## Consignes
A – D'après le texte source, pourquoi l'édition a-t-elle dû être préparée sur les manuscrits ?
B – Recopiez fidèlement le passage du texte source qui va de « Je reviendrai, du » jusqu'à « de ces poésies. » inclus.

Il y a, sans doute, telles pièces qu’on peut attribuer sûrement à la vieillesse ou à la jeunesse, au temps de l’exil, ou aux années qui suivirent ; quelques-unes ont une physionomie historique, d’autres enfin sont caractérisées par les personnages qui y sont nommés. Mais un certain nombre de ballades ou complaintes, un très-grand nombre de chansons ou rondeaux restent, où je n’avais plus pour me guider que l’arbitraire, que mon impression ou mon sentiment. Si j’avais eu à faire un choix, une édition classique, je me fusse cru autorisé à ce travail psychologique. J’eusse pu ranger en bel ordre les morceaux sur lesquels il n’y avait pas de doute. J’ai reculé devant la masse des pièces qu’il m’eût fallu laisser dans un chaos d’autant plus répugnant que j’eusse répandu un peu de lumière dans le voisinage.

Je me garde de blâmer ceux que ce travail philosophique tentera. Je n’y ai pas vu un intérêt scientifique suffisant, une utilité historique et un gain littéraire assez considérables pour m’autoriser, contre les conseils de tous les manuscrits, à faire cette révolution radicale. Je me suis contenté de la classification par genres, classification peu méritoire et qui ne demande pas une grande dépense de génie, mais qui est la plus sûre dans un travail d’exposition non de critique. Cette division est indiquée, du reste, à l’état rudimentaire dans les premiers manuscrits. Je me suis contenté de débrouiller le chaos là où j’avais pour me conduire quelque règle précise, comme la conformité du sujet traité. Ce travail a eu lieu surtout à propos des rondeaux où le trouble — pour des causes que révèle la diversité d’écriture du plus important manuscrit — est complet.

Je reviendrai, du reste, sur le plan — mot bien prétentieux peut-être après la confession que je viens de faire — que j’ai suivi pour cette édition.

J’ai dû la préparer sur les manuscrits puisqu’il n’existe aucune édition ancienne de ces poésies.

## Données fournies
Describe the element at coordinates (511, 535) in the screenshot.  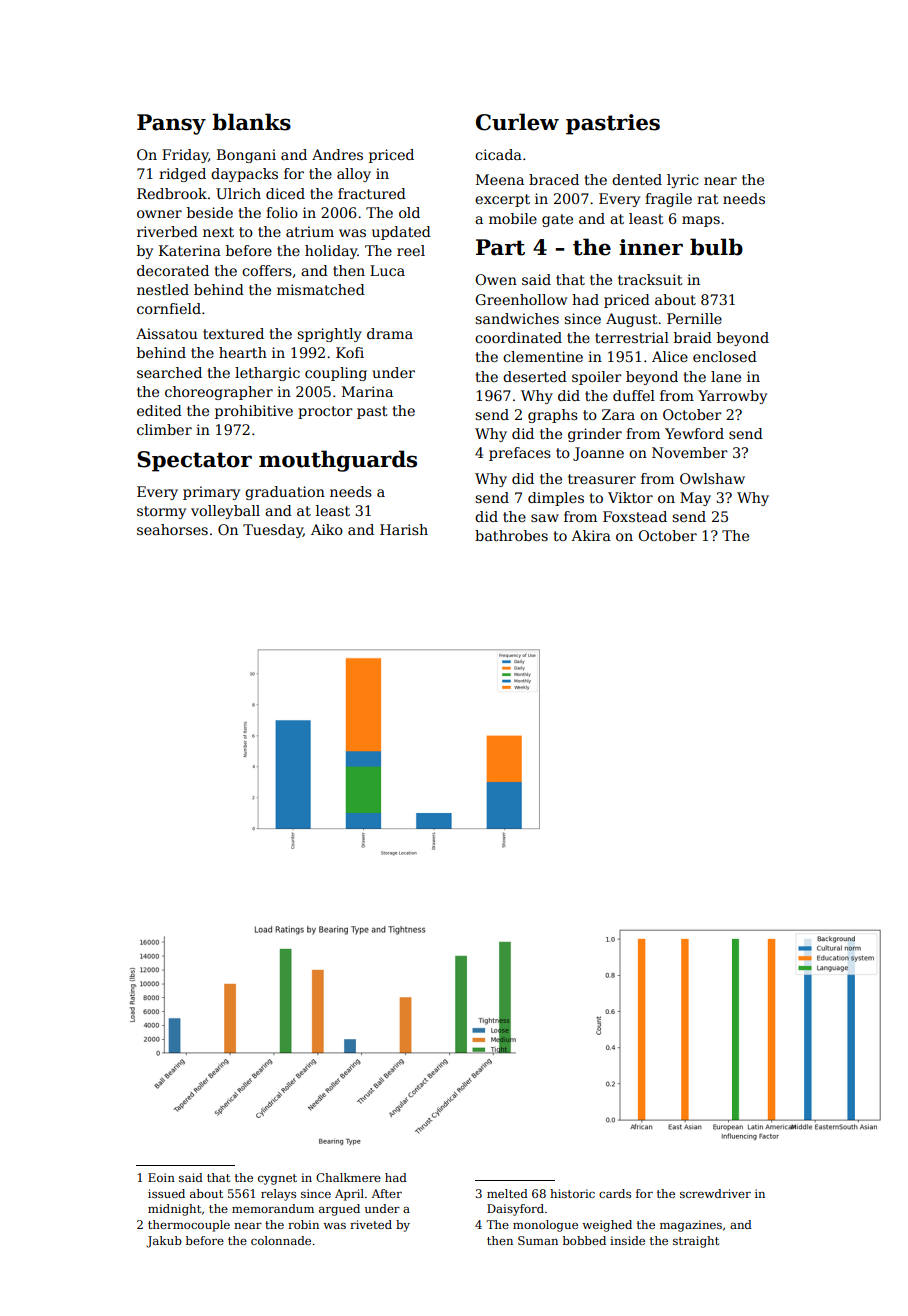
I see `bathrobes` at that location.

## Corrigé des exercices
A – Parce qu'il n'existe aucune édition ancienne de ces poésies.

B –
Je reviendrai, du reste, sur le plan — mot bien prétentieux peut-être après la confession que je viens de faire — que j’ai suivi pour cette édition.

J’ai dû la préparer sur les manuscrits puisqu’il n’existe aucune édition ancienne de ces poésies.